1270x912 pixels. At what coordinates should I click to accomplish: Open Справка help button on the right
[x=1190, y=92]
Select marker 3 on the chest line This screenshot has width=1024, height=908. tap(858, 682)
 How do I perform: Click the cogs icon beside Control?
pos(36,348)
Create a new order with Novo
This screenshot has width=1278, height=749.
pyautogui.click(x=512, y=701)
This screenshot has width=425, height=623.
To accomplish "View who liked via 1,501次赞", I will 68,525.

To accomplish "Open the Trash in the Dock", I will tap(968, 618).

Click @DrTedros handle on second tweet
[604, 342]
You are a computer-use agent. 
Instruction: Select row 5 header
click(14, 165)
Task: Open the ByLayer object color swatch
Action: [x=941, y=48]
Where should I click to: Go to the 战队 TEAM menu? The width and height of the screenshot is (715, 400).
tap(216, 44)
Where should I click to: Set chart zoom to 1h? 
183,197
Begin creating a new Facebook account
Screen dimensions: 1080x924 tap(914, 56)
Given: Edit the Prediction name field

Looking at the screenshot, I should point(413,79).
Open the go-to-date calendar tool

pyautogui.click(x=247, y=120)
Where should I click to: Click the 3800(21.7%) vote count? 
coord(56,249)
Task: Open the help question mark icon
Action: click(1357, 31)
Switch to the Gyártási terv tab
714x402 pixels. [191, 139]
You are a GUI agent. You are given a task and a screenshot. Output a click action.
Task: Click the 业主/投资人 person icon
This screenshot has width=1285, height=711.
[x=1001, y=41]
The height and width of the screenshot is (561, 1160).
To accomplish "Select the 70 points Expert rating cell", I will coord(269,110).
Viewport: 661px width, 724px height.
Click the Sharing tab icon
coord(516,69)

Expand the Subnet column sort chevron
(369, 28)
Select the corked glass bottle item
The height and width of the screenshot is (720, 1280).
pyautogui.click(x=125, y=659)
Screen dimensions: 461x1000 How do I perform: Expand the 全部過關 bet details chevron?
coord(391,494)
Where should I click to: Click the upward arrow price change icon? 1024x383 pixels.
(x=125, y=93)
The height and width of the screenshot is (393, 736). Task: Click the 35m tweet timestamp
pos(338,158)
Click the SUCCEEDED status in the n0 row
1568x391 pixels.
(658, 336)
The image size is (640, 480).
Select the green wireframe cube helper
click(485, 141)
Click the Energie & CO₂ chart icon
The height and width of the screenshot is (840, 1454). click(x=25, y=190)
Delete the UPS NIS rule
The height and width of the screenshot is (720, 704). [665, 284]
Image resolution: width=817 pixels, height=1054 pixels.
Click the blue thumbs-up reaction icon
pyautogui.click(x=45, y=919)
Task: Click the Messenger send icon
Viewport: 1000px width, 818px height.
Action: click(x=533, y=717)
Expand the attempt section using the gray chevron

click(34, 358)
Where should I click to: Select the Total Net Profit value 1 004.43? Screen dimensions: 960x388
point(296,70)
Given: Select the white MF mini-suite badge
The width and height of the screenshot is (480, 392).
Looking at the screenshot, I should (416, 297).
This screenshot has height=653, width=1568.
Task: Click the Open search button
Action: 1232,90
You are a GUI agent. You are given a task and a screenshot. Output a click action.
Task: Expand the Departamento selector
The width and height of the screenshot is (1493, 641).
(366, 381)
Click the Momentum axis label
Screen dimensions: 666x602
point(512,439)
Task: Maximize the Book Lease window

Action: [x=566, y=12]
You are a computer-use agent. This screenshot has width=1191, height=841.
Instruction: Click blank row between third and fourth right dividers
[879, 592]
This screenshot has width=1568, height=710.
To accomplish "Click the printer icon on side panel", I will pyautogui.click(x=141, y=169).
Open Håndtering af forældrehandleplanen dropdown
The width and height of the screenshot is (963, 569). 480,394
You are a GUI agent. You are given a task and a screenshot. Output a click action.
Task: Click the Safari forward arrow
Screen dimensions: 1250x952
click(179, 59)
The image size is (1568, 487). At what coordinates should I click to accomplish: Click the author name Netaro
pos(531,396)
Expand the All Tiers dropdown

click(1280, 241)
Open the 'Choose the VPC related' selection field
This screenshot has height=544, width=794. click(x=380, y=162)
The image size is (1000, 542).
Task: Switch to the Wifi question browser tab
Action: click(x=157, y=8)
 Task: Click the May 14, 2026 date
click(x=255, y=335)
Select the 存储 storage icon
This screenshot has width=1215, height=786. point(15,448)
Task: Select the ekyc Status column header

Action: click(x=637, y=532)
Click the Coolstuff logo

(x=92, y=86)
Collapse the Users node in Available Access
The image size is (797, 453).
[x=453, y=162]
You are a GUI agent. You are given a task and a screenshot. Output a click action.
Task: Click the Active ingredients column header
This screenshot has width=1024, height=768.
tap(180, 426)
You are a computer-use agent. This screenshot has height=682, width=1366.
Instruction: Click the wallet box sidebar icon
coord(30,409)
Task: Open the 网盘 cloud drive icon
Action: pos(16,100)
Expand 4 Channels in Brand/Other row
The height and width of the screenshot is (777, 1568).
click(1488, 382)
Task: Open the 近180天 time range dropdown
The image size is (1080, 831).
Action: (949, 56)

◆ WHAT THE TASK ASKS: The answer should consist of every entry, repeated word for word.

◆ TASK ANSWER:
1270x912 pixels. At what coordinates should I click to accomplish: Open Справка help button on the right
[x=1190, y=92]
Select marker 3 on the chest line This screenshot has width=1024, height=908. tap(858, 682)
 How do I perform: Click the cogs icon beside Control?
pos(36,348)
Create a new order with Novo
This screenshot has width=1278, height=749.
pyautogui.click(x=512, y=701)
This screenshot has width=425, height=623.
To accomplish "View who liked via 1,501次赞", I will 68,525.

To accomplish "Open the Trash in the Dock", I will tap(968, 618).

Click @DrTedros handle on second tweet
[604, 342]
You are a computer-use agent. 
Instruction: Select row 5 header
click(14, 165)
Task: Open the ByLayer object color swatch
Action: [x=941, y=48]
Where should I click to: Go to the 战队 TEAM menu? The width and height of the screenshot is (715, 400).
tap(216, 44)
Where should I click to: Set chart zoom to 1h? 
183,197
Begin creating a new Facebook account
Screen dimensions: 1080x924 tap(914, 56)
Given: Edit the Prediction name field

Looking at the screenshot, I should point(413,79).
Open the go-to-date calendar tool

pyautogui.click(x=247, y=120)
Where should I click to: Click the 3800(21.7%) vote count? 
coord(56,249)
Task: Open the help question mark icon
Action: click(1357, 31)
Switch to the Gyártási terv tab
714x402 pixels. [191, 139]
You are a GUI agent. You are given a task and a screenshot. Output a click action.
Task: Click the 业主/投资人 person icon
This screenshot has width=1285, height=711.
[x=1001, y=41]
The height and width of the screenshot is (561, 1160).
To accomplish "Select the 70 points Expert rating cell", I will coord(269,110).
Viewport: 661px width, 724px height.
Click the Sharing tab icon
coord(516,69)

Expand the Subnet column sort chevron
(369, 28)
Select the corked glass bottle item
The height and width of the screenshot is (720, 1280).
pyautogui.click(x=125, y=659)
Screen dimensions: 461x1000 How do I perform: Expand the 全部過關 bet details chevron?
coord(391,494)
Where should I click to: Click the upward arrow price change icon? 1024x383 pixels.
(x=125, y=93)
The height and width of the screenshot is (393, 736). Task: Click the 35m tweet timestamp
pos(338,158)
Click the SUCCEEDED status in the n0 row
1568x391 pixels.
(658, 336)
The image size is (640, 480).
Select the green wireframe cube helper
click(485, 141)
Click the Energie & CO₂ chart icon
The height and width of the screenshot is (840, 1454). click(x=25, y=190)
Delete the UPS NIS rule
The height and width of the screenshot is (720, 704). [665, 284]
Image resolution: width=817 pixels, height=1054 pixels.
Click the blue thumbs-up reaction icon
pyautogui.click(x=45, y=919)
Task: Click the Messenger send icon
Viewport: 1000px width, 818px height.
Action: click(x=533, y=717)
Expand the attempt section using the gray chevron

click(34, 358)
Where should I click to: Select the Total Net Profit value 1 004.43? Screen dimensions: 960x388
point(296,70)
Given: Select the white MF mini-suite badge
The width and height of the screenshot is (480, 392).
Looking at the screenshot, I should (416, 297).
This screenshot has height=653, width=1568.
Task: Click the Open search button
Action: 1232,90
You are a GUI agent. You are given a task and a screenshot. Output a click action.
Task: Expand the Departamento selector
The width and height of the screenshot is (1493, 641).
(366, 381)
Click the Momentum axis label
Screen dimensions: 666x602
point(512,439)
Task: Maximize the Book Lease window

Action: [x=566, y=12]
You are a computer-use agent. This screenshot has width=1191, height=841.
Instruction: Click blank row between third and fourth right dividers
[879, 592]
This screenshot has width=1568, height=710.
To accomplish "Click the printer icon on side panel", I will pyautogui.click(x=141, y=169).
Open Håndtering af forældrehandleplanen dropdown
The width and height of the screenshot is (963, 569). 480,394
You are a GUI agent. You are given a task and a screenshot. Output a click action.
Task: Click the Safari forward arrow
Screen dimensions: 1250x952
click(179, 59)
The image size is (1568, 487). At what coordinates should I click to accomplish: Click the author name Netaro
pos(531,396)
Expand the All Tiers dropdown

click(1280, 241)
Open the 'Choose the VPC related' selection field
This screenshot has height=544, width=794. click(x=380, y=162)
The image size is (1000, 542).
Task: Switch to the Wifi question browser tab
Action: click(x=157, y=8)
 Task: Click the May 14, 2026 date
click(x=255, y=335)
Select the 存储 storage icon
This screenshot has width=1215, height=786. point(15,448)
Task: Select the ekyc Status column header

Action: click(x=637, y=532)
Click the Coolstuff logo

(x=92, y=86)
Collapse the Users node in Available Access
The image size is (797, 453).
[x=453, y=162]
You are a GUI agent. You are given a task and a screenshot. Output a click action.
Task: Click the Active ingredients column header
This screenshot has width=1024, height=768.
tap(180, 426)
You are a computer-use agent. This screenshot has height=682, width=1366.
Instruction: Click the wallet box sidebar icon
coord(30,409)
Task: Open the 网盘 cloud drive icon
Action: pos(16,100)
Expand 4 Channels in Brand/Other row
The height and width of the screenshot is (777, 1568).
click(1488, 382)
Task: Open the 近180天 time range dropdown
The image size is (1080, 831).
Action: (949, 56)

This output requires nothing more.